**Activity A:**
Answer these questions on the passage about FRB 20240304B:
(i) From what redshift did the burst come?
(ii) Which radio telescope detected the burst, and on what date?
(iii) What scattering time did the burst show at 1.0 gigahertz?

### Selected passage ###

A powerful radio signal has reached Earth after crossing a staggering stretch of the universe, giving astronomers a rare glimpse into a time when galaxies were young and furiously making stars. The signal is called FRB 20240304B, a fast radio burst that lasted only a few milliseconds but carried clues from nearly 80 percent of cosmic history.
That tiny flash is now one of the most important radio signals ever traced back to its source. According to the study, FRB 20240304B came from a redshift of 2.148, which means the burst occurred when the universe was only about 3 billion years old.
In plain English, it came from deep cosmic history, long before Earth had anything like oceans, trees, traffic noise, or people looking up at the night sky.
A burst from cosmic noon
Fast radio bursts, or FRBs, are short and bright pulses of radio energy. They are so brief that, if you blinked in human terms, you would miss them completely.
But for astronomers, that blink can be a gold mine. As the pulse travels, it passes through clouds of gas, magnetic fields, and the thin plasma between galaxies, picking up a kind of cosmic fingerprint along the way.
FRB 20240304B matters because it came from an era called “cosmic noon,” when the universe was forming stars at its fastest known pace. The authors write that the discovery “doubles the redshift reach of localized FRBs” and confirms FRB activity during the peak of cosmic star formation.
How astronomers caught it
The burst was detected on March 4, 2024, using the MeerKAT radio telescope in South Africa. The research team, led by Manisha Caleb of the University of Sydney, then used the James Webb Space Telescope (JWST) to help identify the faint host galaxy.
That follow-up was crucial. Ground-based searches did not reveal the host clearly, so the team turned to JWST’s powerful infrared instruments to look deeper and confirm the galaxy through spectroscopy.
The burst had a peak flux near 0.49 jansky and showed a scattering time of about 5.6 milliseconds at 1.0 gigahertz. That sounds technical, and it is, but the basic idea is simple enough. The signal arrived stretched and delayed because it had traveled through a lot of ionized material on its way to Earth.

### Data for review ###

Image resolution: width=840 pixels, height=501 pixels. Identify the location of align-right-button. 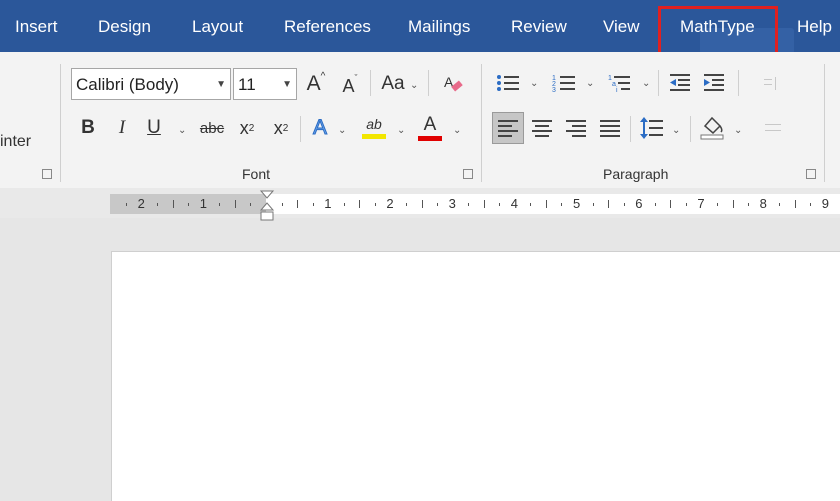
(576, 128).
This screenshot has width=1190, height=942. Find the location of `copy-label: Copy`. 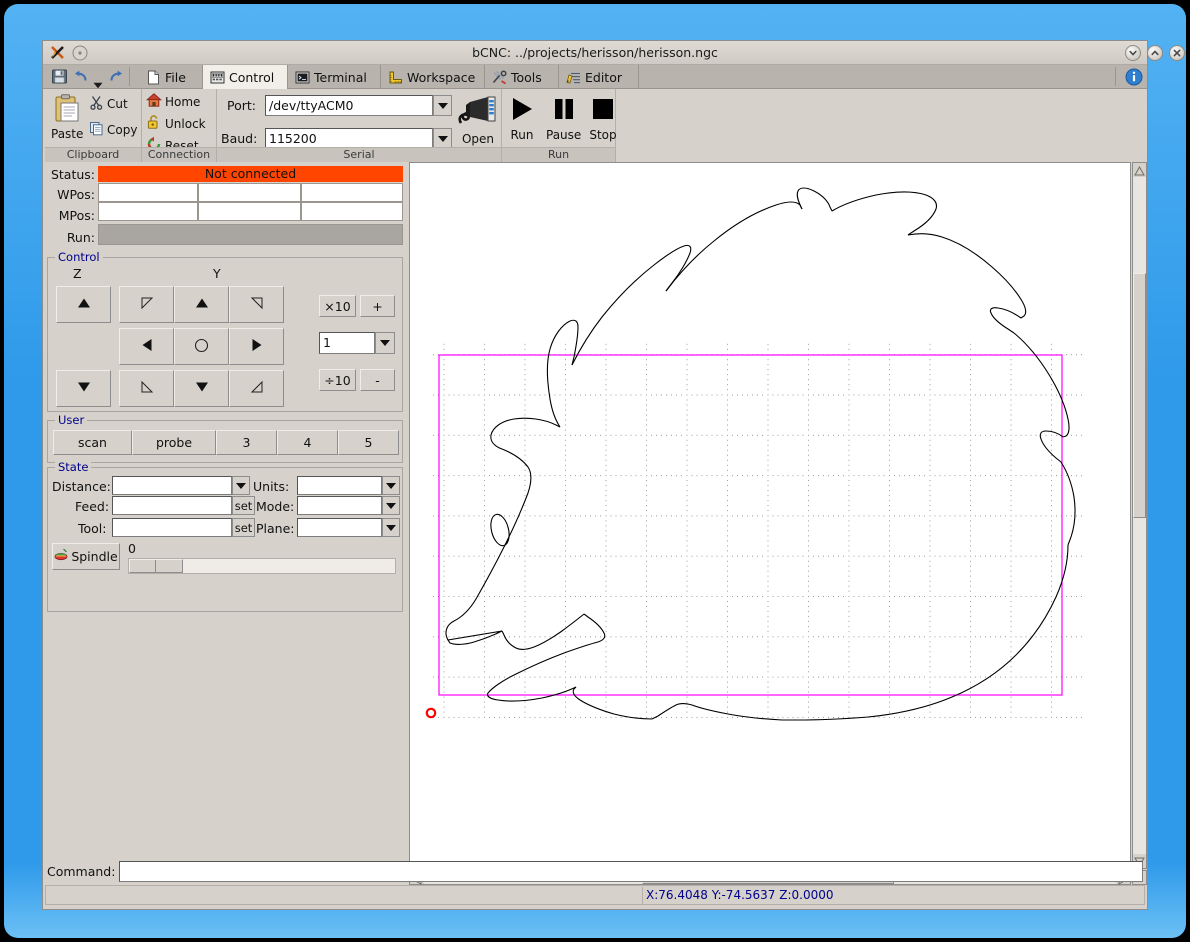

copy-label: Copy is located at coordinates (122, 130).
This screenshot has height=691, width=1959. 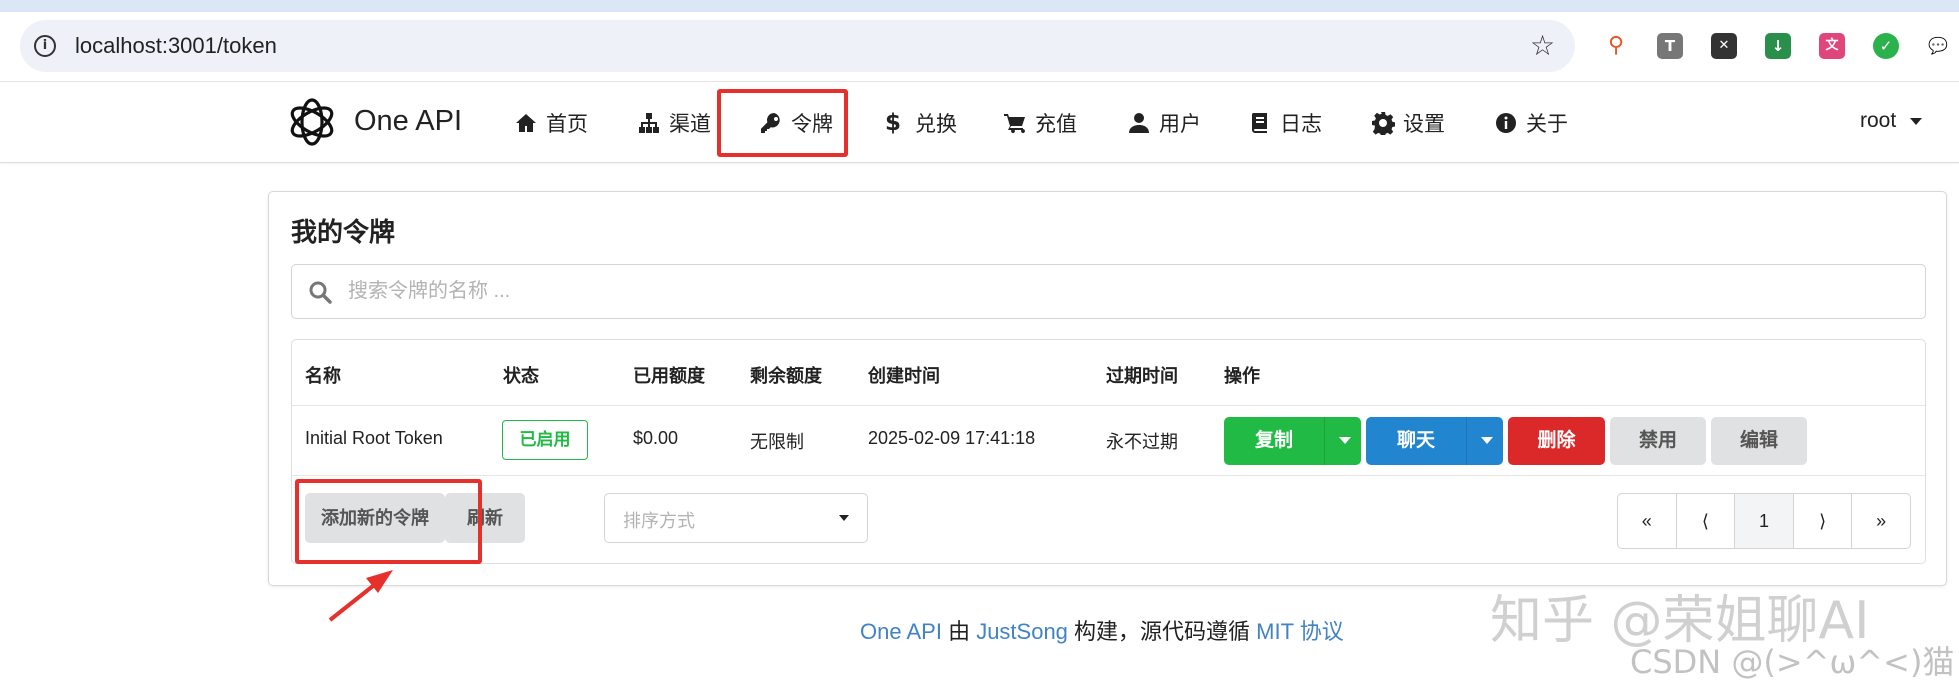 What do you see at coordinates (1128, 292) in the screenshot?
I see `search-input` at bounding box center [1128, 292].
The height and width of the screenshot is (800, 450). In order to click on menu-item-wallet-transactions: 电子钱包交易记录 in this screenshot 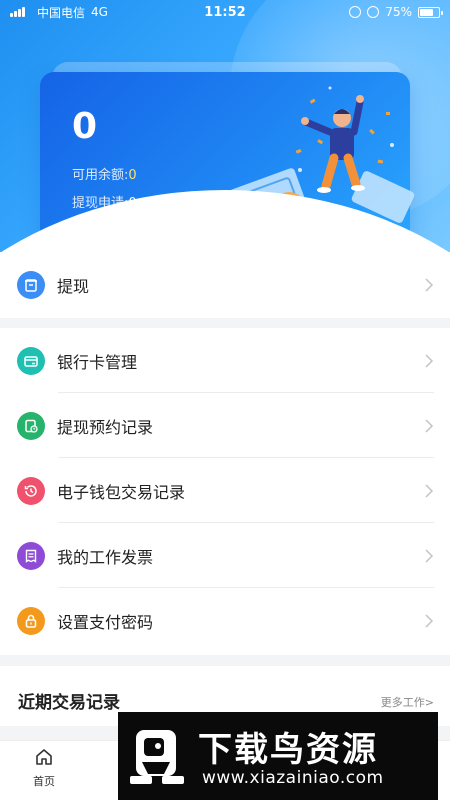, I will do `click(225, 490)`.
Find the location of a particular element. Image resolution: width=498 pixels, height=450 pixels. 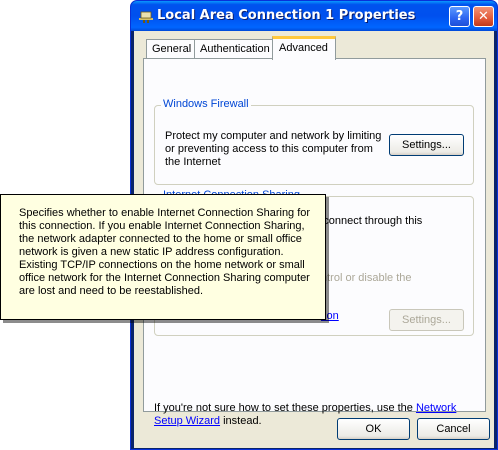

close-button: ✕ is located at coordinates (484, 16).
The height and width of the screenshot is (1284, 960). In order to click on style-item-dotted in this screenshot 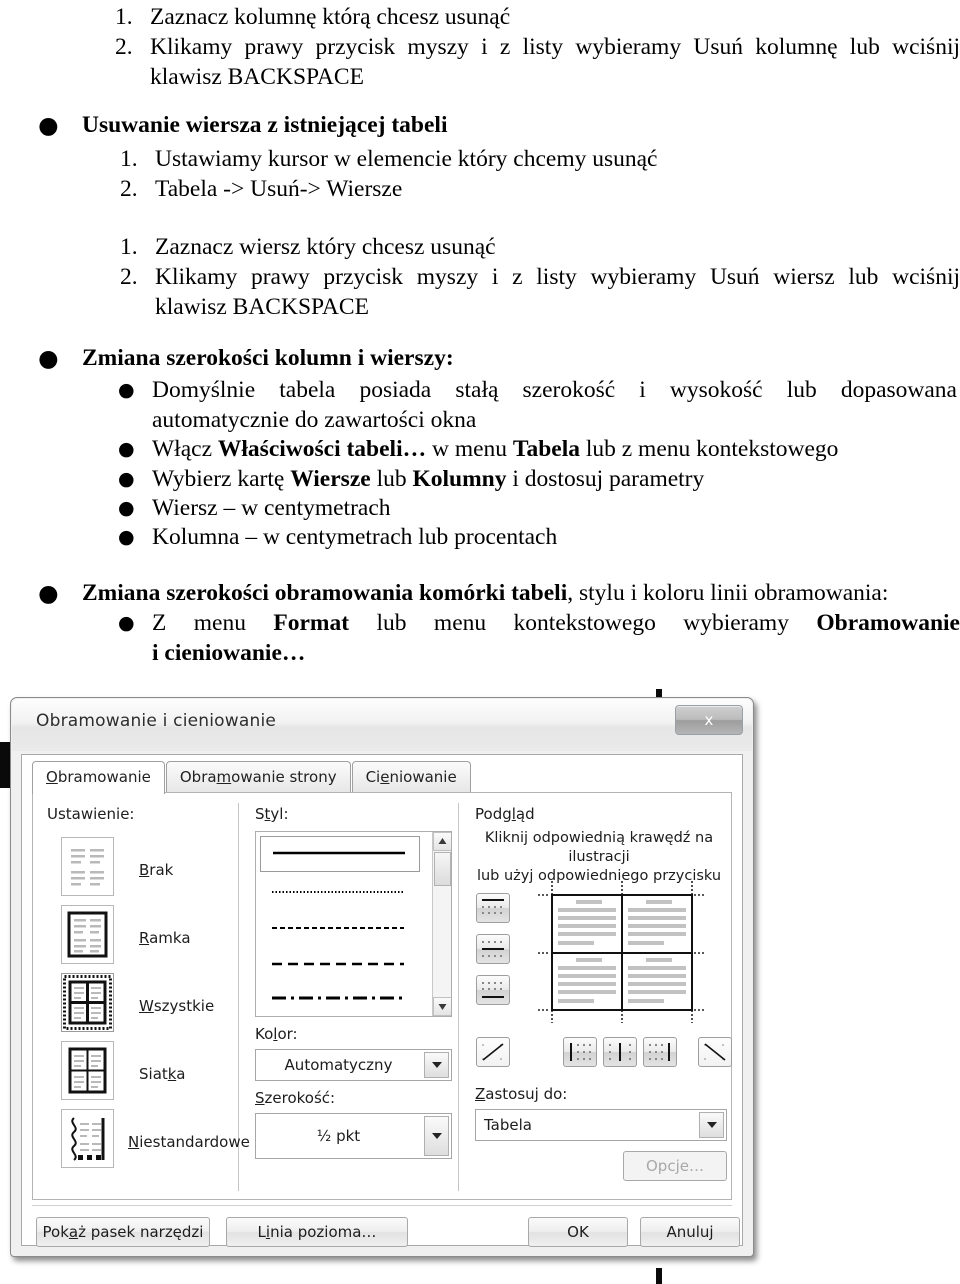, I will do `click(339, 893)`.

###

**Activity B:**
Output the entries as a Markdown table with the columns Row and Line, giving each line a row number. Begin at the first line of the entries and stop after the line that contains "copy-label: Copy is". Leave out the blank lines and the pictures.

**Written reply A:**
(i) A redshift of 2.148.
(ii) The MeerKAT radio telescope in South Africa, on March 4, 2024.
(iii) About 5.6 milliseconds.

**Written reply B:**
| Row | Line |
|---|---|
| 1 | Image resolution: width=840 pixels, height=501 pixels. Identify the location of align-right-button.  |
| 2 | (576, 128). |
| 3 | This screenshot has width=1190, height=942. Find the location of `copy-label: Copy`.  |
| 4 | copy-label: Copy is located at coordinates (122, 130). |